Document passage:
· · · · ·

The President and Congress need to extend four important Medicaid and Children’s Health Insurance Program (CHIP) provisions that are expiring and that provide health coverage to families leaving welfare for work, assist low-income seniors and people with disabilities with their Medicare premiums, and increase enrollment of eligible low-income children in Medicaid and CHIP, as we explain in a new paper. Policymakers should extend them in end-of-year legislation that they enact either this month or next.
This week, the Senate Finance Committee and the House Ways and Means Committee are expected to draft legislation that would permanently avert scheduled cuts in payments to doctors under Medicare; if policymakers include such a measure as part of end-of-year legislation, they also should make the four expiring Medicaid and CHIP provisions permanent in the same legislation.
The four provisions are:
Transitional Medical Assistance (TMA): TMA enables some low-income families that would otherwise lose Medicaid because their earnings have risen (or because they are receiving more child support) to get up to 12 months of temporary Medicaid coverage. TMA, which expires on December 31, has become a critical source of health care coverage for a substantial number of low-income working families. It’s particularly important to parents in states that aren’t expanding Medicaid but have the opportunity to work their way off welfare but could lose their Medicaid by taking a low-wage job that lifts their income over their state’s Medicaid income threshold, without gaining affordable coverage through their employer.
Qualifying Individuals Program (QI): Under QI, which also expires on December 31, states receive federal funding to defray Medicare Part B premiums for beneficiaries with incomes between 120 percent and 135 percent of the poverty line. About 520,000 near-poor elderly and disabled people received this assistance in fiscal year 2011. Without an extension, low-income seniors and people with disabilities will lose QI benefits that cover the full cost of their Part B premiums, which totaled $1,259 in in 2013.
CHIPRA Performance Bonuses: Under the 2009 Children’s Health Insurance Program Reauthorization Act (CHIPRA), states can receive annual “performance bonuses” by implementing strategies that make it easier for states to enroll eligible low-income children in Medicaid and CHIP and reaching state-specific targets for boosting Medicaid enrollment among eligible children. The bonuses are designed to offset some state costs in enrolling more eligible children.

· · · · ·

Given information:
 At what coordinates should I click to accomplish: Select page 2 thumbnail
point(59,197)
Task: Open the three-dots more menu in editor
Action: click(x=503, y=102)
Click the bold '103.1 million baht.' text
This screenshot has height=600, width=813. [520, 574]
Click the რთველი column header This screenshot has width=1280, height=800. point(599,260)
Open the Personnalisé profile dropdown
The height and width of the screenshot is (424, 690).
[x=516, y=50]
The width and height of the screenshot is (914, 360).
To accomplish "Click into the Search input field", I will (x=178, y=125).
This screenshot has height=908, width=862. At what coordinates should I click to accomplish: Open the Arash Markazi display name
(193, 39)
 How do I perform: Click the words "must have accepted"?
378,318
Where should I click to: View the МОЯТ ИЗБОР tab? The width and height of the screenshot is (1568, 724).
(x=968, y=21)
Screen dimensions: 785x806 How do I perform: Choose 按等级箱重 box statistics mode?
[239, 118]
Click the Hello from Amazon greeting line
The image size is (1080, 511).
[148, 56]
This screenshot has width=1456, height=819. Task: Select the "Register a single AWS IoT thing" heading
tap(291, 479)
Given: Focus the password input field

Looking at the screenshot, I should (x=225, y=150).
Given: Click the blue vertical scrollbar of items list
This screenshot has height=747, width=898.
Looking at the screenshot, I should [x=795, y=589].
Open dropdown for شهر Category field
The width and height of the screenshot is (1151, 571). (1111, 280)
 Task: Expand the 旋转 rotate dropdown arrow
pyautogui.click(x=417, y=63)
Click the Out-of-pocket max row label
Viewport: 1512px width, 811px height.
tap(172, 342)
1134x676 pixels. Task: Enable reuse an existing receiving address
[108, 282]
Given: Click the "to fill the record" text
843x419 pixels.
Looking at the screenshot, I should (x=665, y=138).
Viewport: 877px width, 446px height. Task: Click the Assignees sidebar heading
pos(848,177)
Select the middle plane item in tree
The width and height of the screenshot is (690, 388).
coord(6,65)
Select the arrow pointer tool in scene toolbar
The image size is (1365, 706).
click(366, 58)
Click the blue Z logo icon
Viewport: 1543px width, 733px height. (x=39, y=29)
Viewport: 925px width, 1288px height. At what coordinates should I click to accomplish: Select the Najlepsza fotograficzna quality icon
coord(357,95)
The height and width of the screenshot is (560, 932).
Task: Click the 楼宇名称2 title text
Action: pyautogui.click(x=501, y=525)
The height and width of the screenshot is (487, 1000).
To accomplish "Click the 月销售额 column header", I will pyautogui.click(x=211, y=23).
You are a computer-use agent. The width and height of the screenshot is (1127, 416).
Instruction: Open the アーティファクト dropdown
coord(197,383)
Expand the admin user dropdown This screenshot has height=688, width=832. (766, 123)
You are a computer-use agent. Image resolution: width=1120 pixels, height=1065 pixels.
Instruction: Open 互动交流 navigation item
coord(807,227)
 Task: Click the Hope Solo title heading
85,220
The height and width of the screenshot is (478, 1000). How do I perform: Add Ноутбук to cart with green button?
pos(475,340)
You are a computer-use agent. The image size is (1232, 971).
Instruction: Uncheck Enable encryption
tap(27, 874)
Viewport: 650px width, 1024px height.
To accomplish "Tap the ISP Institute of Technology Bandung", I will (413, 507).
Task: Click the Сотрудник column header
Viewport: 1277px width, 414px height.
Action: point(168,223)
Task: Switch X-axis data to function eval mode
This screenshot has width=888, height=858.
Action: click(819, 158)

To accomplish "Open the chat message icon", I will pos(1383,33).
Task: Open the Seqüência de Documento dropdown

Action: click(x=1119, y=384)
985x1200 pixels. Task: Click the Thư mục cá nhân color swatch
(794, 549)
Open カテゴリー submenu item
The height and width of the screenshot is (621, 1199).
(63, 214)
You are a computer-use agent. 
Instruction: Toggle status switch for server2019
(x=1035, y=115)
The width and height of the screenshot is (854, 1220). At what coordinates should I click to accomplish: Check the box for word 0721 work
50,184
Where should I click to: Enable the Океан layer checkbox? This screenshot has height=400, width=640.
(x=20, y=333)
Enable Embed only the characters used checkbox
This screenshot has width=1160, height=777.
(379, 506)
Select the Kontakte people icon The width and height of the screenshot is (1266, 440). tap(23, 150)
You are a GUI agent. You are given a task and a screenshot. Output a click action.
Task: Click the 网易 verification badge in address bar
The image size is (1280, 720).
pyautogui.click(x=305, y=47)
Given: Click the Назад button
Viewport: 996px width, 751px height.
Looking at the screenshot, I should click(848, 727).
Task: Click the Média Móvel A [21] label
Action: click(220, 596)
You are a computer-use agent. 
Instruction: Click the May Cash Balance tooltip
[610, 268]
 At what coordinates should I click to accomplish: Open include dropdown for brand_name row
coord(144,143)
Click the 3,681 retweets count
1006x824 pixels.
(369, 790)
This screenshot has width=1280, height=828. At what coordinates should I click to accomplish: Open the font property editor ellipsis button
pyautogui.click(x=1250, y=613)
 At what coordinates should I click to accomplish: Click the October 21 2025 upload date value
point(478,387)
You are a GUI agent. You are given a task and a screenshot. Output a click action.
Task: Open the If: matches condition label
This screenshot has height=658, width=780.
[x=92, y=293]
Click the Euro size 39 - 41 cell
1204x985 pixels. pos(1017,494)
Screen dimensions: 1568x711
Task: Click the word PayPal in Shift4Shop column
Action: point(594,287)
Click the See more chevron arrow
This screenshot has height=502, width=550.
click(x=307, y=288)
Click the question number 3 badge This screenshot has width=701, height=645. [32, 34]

· · · · ·

The problem: Pick up the piece on expiring Medicaid and CHIP provisions after its last sentence and write the next part. The data is separate from the piece on expiring Medicaid and CHIP provisions.

Answer box:
For fiscal year 2012, 23 states received about $300 million in bonuses. The simplifications that states instituted have contributed to coverage gains among children; in 2012 — a year in which nearly half of states instituted one or more simplification procedure — the share of children without health coverage reached a historic low of 8.9 percent, according to Census data, marking a 25 percent reduction since 1999 (see chart).
The CHIPRA performance bonuses expired at the end of September. Continuing their availability will help maintain progress in shrinking the numbers of uninsured low-income children.
Express Lane Eligibility (ELE): Under ELE, states can use eligibility information from other low-income programs — such as SNAP (formerly known as food stamps) — to streamline enrollment of eligible children in Medicaid and CHIP. ELE taps information on income, household size, and other eligibility factors that a state agency has already collected to determine an individual’s eligibility for another low-income program, rather than collecting and evaluating the same information all over again for Medicaid or CHIP.
As of July 2013, 12 states (and the Virgin Islands) had taken the ELE option for Medicaid or CHIP, or both. ELE saved states time and reduced their administrative costs, while increasing the enrollment of eligible children, the Government Accountability Office found in a recent performance audit. While ELE doesn’t expire until the end of fiscal year 2014, extending it now will assure states that it will remain in place and thereby encourage more states to take it. That’s why the December 2012 “fiscal cliff” budget agreement included an early extension of ELE through 2014, when the ELE was scheduled to expire at the end of fiscal year 2013.